Phantom of the Paradise sort dans la lignée des films « surnaturels » de De Palma, de même que Carrie au bal du diable ou Furie, c’est un film éblouissant, dans la démesure du visuel avec une bande originale inoubliable. Nous avons plusieurs histoires en parallèles (comme souvent chez De Palma) : celle d’un compositeur de musique maudit et méprisé, Winslow Leach qui va tomber sous le charme d’une jeune chanteuse (Phoenix) et se faire manipuler par une superstar de la musique : Swan qui va tout lui voler (sa liberté, sa femme, sa voix… et surtout ses chansons). Phantom of the Paradise dénonce la condition de l’artiste intègre face à la société de consommation : destruction, mise à mort de l’artiste isolé et tenu à distance des lieux de pouvoir. On veut couper sa musique, ainsi que les producteurs tailladent et censurent les films, De Palma en a beaucoup souffert et cette satire revient presque toujours (Body Double, Blow Out…). Le personnage de Winslow est le seul individu « normal », il est dans un tel contraste face aux autres personnages qu’il semble surnaturel, pour se venger, il va devenir le « fantôme » et hanter le Paradise, un lieu de l’opéra rock où tout est démesuré et superficiel.

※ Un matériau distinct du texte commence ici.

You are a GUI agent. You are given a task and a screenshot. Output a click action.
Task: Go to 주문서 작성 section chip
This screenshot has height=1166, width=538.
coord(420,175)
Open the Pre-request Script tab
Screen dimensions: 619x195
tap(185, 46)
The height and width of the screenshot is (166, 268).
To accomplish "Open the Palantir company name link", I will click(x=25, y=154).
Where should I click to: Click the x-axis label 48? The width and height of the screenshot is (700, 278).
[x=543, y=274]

Swan est producteur de musique (autant qu’un Dieu, il crée le « Paradise » ), c’est lui qui décide quelle est la musique que les foules écouteront demain. Il est représenté de manière complètement divine dans ses apparitions (fumée, « voix off », déclenche l’hystérie sur son passage, « harem », habits blancs…), une métaphore de Big Brother, d’une personne qui observe et contrôle tout, il apparaît tard dans le film, au début on ne fait que l’entendre en référence au Parrain et aux Chaussons rouges. Il est mafieux, corrompu et exerce un culte de sa personnalité puissant. Il y a une forte propagande sur cette icône, cette image artificielle, il incarne le monopole économique et industriel diabolisé. Swan est une figure récurrente chez Brian De Palma, il est semblable à Tony Montana (Scarface), au sergent Meserve (Outrages) ou encore à Sherman McCoy (Le Bûcher des vanités), ce sont des hommes illustrant le monde capitaliste. Violents, ils vivent dans une vision fausse de la réalité, car leur autorité et leur entourage leur renvoient une image déformée du monde, le pouvoir les amène à la destruction et les prive de toute humanité (le seul geste humain de Montana entraînera sa chute). Winslow va littéralement signer un pacte avec le diable (symbole récurrent du réalisateur par la suite).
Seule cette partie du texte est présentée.